Work instructions -
Skip the pictures and restate, word for word, the lines from the one containing "Toggle the Edit Forms mode button" to the end of the data below.

————————

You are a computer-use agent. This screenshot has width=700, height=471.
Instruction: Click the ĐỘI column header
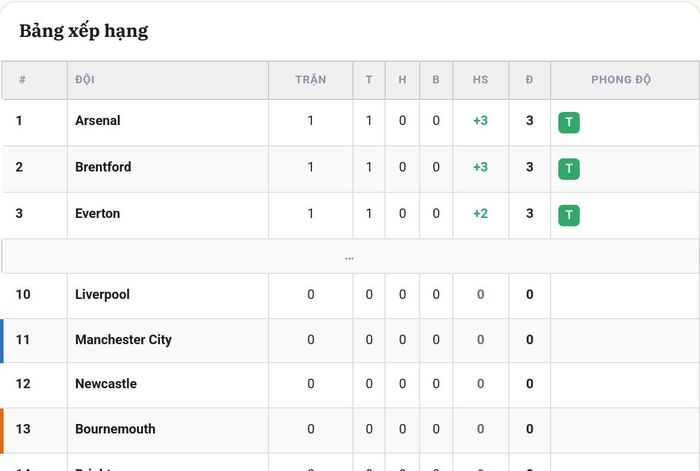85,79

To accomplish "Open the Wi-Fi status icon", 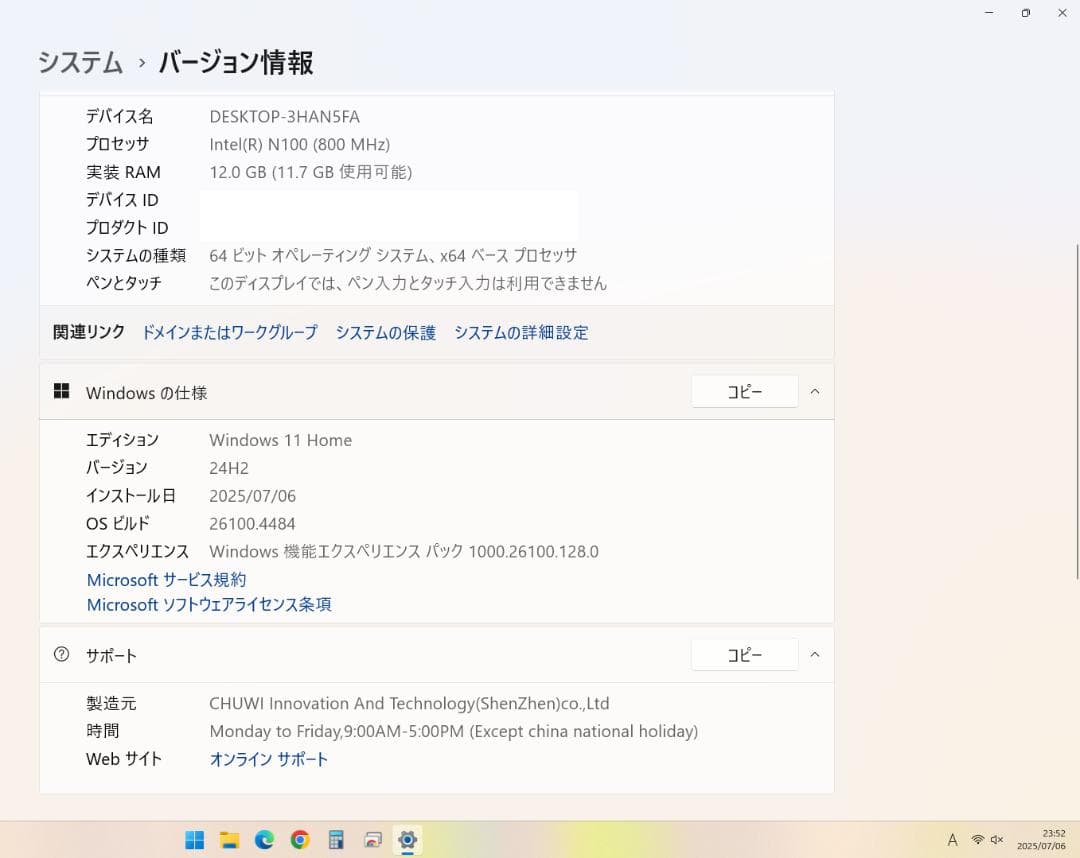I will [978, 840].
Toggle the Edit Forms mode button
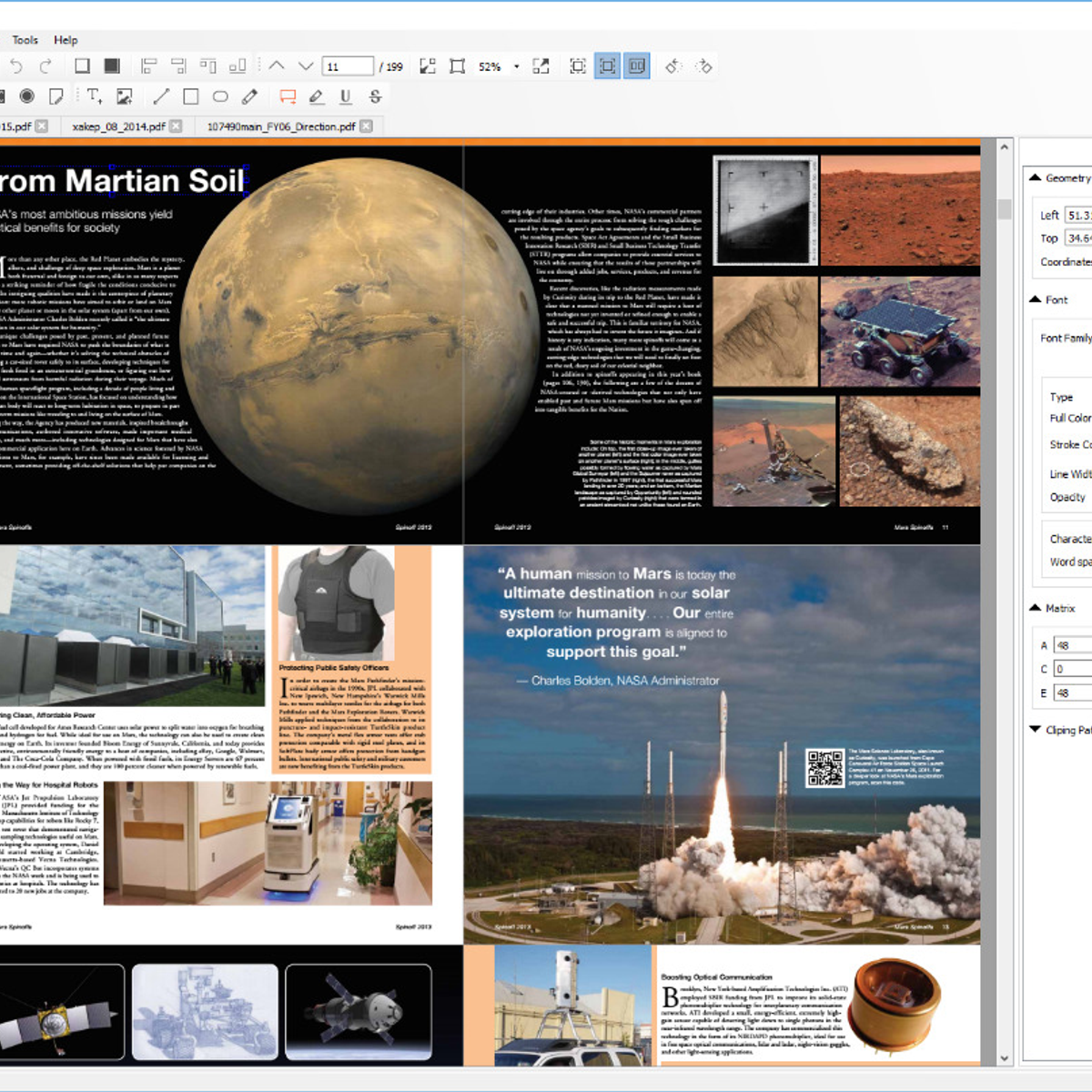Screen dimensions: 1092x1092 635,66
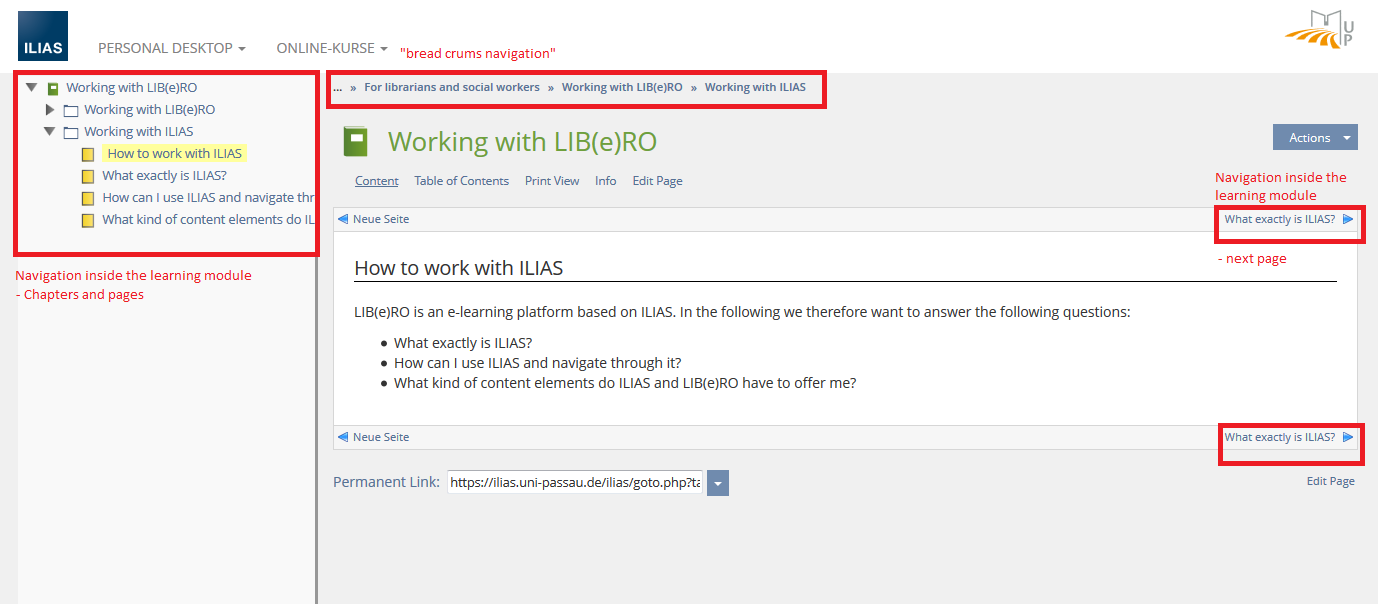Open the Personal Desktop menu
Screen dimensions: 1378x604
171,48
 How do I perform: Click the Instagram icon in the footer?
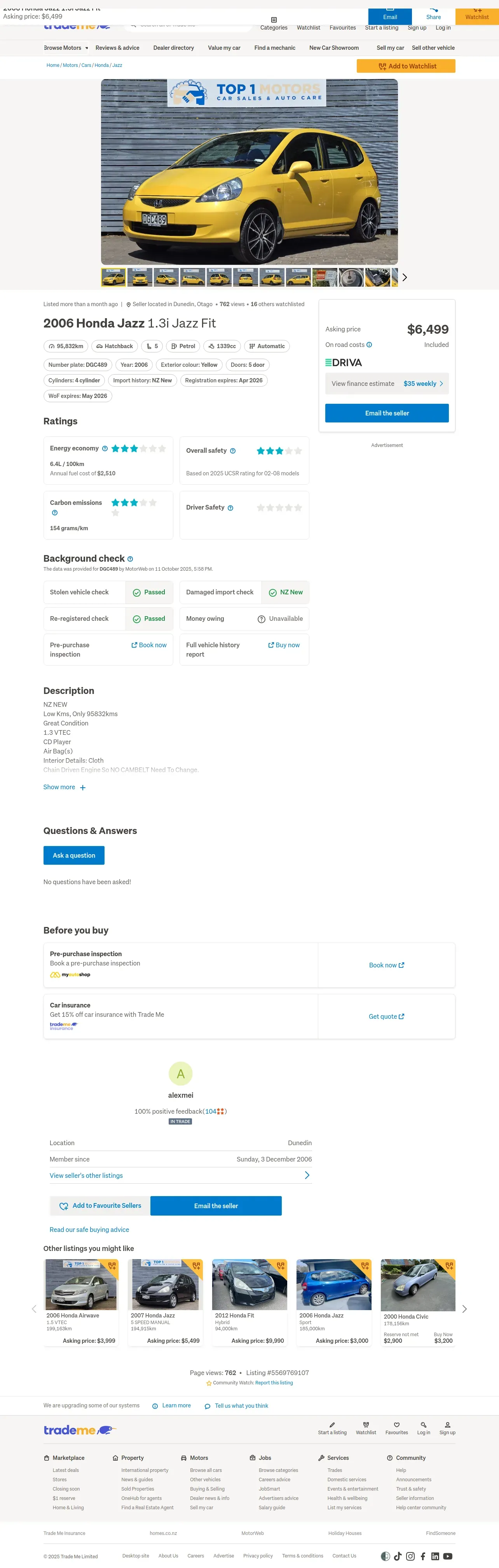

————————

Exercise result -
Toggle the Edit Forms mode button
Screen dimensions: 1092x1092 635,66
Open the Personal Desktop menu
Screen dimensions: 1378x604
171,48
 How do I perform: Click the Instagram icon in the footer?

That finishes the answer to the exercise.